Mondly
- Mondly Official Logo
- Company type: Language Learning App
- Available in: 41 languages
- List of languages Spanish, American English, British English, French, German, Portuguese, Italian, Russian, Norwegian, Danish, Dutch, Swedish, Arabic, Korean, Japanese, Chinese, Greek, Romanian, Vietnamese, Indonesian, Hindi, Hebrew, Polish, Bulgarian, Ukrainian, Hungarian, Czech, Croatian, Finnish, Persian, Thai, Afrikaans, Turkish, Bengali, Latin, Catalan, Latvian, Lithuanian, Slovak, Tagalog and Urdu.
- Founded: 28 May 2014
- Headquarters: Brașov, Romania
- Area served: Worldwide
- Founders: Alex Iliescu, Tudor Iliescu
- Key people: Alex Iliescu (CEO, co-founder) Tudor Iliescu (Co-founder)
- Industry: Language Learning Software, Self-Study Programs
- Products: Mondly App, Mondly VR, Mondly AR, Mondly Kids
- Services: Language Learning
- Website: https://www.mondly.com/
- Launched: 2014
- Current status: Online
- Native clients on: iOS, Android, Oculus Rift, Web

= Mondly =

Language learning company

Mondly is a language learning company that operates a website and a number of free and paid language apps. The company was acquired in May 2022 by the British educational giant Pearson.

Mondly is a freemium language-learning platform using a method that combines vocabulary and phrase learning with speech recognition and chatbot technologies. Mondly is also a pioneer in VR Education, with its launch on Meta Quest, one of the world's top 10 virtual reality apps.

==History==
Mondly was founded in 2013 by Alexandru Iliescu and Tudor Iliescu in Brașov, Romania.

The company launched the first app in May 2014 on AppStore and on Google Play in June 2015. A year later, in August 2016, launched the first chatbot with speech recognition on both iTunes and Google Play. This was followed in February 2017 with the launch of MondlyVR, a virtual reality language app with speech recognition.

In May 2017, the company released the MondlyKids app for children aged 5 to 12. The following year, in March 2018, the company introduced MondlyAR, the first augmented reality language app with speech recognition. Following a rise in interest in VR education, the company launched Mondly VR on the Oculus Quest store in August 2021.

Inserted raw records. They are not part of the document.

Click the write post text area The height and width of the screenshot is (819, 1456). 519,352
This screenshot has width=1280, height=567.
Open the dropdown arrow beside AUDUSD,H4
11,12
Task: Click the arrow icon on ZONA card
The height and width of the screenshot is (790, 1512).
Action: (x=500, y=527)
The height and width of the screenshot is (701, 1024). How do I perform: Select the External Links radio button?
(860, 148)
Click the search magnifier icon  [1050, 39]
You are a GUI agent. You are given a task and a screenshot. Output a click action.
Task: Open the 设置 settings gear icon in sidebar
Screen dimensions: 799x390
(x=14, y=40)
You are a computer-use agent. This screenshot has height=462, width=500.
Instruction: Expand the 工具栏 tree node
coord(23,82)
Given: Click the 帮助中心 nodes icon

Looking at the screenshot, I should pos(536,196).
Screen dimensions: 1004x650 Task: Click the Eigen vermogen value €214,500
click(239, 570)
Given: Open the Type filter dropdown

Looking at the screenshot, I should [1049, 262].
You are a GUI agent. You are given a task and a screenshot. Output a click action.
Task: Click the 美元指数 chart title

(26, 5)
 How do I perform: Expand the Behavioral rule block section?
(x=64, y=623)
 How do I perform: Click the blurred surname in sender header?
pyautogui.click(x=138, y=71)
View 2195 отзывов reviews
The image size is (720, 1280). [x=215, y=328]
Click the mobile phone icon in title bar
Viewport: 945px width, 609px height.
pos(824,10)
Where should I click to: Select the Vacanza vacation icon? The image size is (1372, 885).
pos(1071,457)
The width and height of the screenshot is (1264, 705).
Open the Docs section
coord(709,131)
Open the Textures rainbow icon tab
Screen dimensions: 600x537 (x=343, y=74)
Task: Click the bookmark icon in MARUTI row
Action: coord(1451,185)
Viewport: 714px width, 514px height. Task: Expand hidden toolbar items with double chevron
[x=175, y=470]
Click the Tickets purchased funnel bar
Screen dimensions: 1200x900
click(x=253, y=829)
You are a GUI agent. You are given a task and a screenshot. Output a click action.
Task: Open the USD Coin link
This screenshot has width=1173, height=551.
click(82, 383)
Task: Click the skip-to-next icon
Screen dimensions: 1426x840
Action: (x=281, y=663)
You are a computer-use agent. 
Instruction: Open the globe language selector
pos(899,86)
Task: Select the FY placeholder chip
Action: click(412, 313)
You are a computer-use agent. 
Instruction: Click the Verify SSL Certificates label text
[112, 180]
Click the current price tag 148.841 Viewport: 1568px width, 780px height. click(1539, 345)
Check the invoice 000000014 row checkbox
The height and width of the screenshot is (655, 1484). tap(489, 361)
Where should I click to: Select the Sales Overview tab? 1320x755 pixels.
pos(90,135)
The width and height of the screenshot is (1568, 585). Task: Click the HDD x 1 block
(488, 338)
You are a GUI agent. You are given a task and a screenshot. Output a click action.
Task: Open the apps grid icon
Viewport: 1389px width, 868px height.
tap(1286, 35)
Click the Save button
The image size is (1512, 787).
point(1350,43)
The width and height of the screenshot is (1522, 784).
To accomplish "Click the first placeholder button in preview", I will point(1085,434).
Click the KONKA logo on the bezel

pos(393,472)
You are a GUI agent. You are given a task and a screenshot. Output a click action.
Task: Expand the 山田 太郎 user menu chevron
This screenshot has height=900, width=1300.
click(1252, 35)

In the third quarter of 2021, Mondly became the second most downloaded language learning app worldwide.

==Products==
The company offers four primary products:

- Mondly Languages - a language learning app that integrates chatbot and speech recognition technologies.
- Mondly Kids - a language learning app for toddlers and kids.
- MondlyVR - a virtual reality language learning app, available on Steam and in the Oculus Store.
- MondlyAR - an augmented reality app featuring an avatar teacher that use virtual objects (eg. planets, animals, musical instruments) as teaching tools to engage the user in conversations and provide instant feedback on pronunciation using the chatbot technology.

==Language courses==
As of 2017, Mondly had courses for 33 languages for beginner, intermediate and advanced users. In 2020, the app added 8 additional languages for a total of 41.

Mondly offers courses in the following 41 languages:

| Arabic; Afrikaans; Bengali; Bulgarian; Catalan; Chinese; Czech; | Danish; Dutch; American English; British English; French; Finnish; German; | Greek; Hebrew; Hindi; Hungarian; Italian; Indonesian; Japanese; | Korean; Latin; Latvian; Lithuanian; Norwegian; Persian; Polish; | Portuguese; Romanian; Russian; Slovak; Spanish; Swedish; Tagalog; | Thai; Turkish; Ukrainian; Urdu; Vietnamese; |

==Recognition and awards==
In January 2016, Mondly Languages was named "Best New App" by Apple and a year later it received the FbStart “App of the Year” award for Europe, Middle East & Africa offered by Facebook.

In December 2017, Mondly Languages and MondlyKids were both chosen as "Editors' Choice" in Google Play.

In 2018, Mondly was named a "Cool Vendor" in Consumer Mobile Applications and Bots by Gartner and included in Deloitte’s Fast 50 Rising Stars. Alexandru Iliescu, the CEO and co-founder of Mondly, was also named Founder of the Year at the Central European Startup Awards.

In February 2019, the Mondly founders were awarded the "Emerging Entrepreneur of the Year: Technology & Innovation" prize by Ernst & Young. In July, Mondly was named "Best Online Language Learning Portal” in Germany by the Deutsches Institut für Service-Qualität.

In November 2021, Mondly won the Chairman's Award at the WITSA Global ICT Excellence Awards.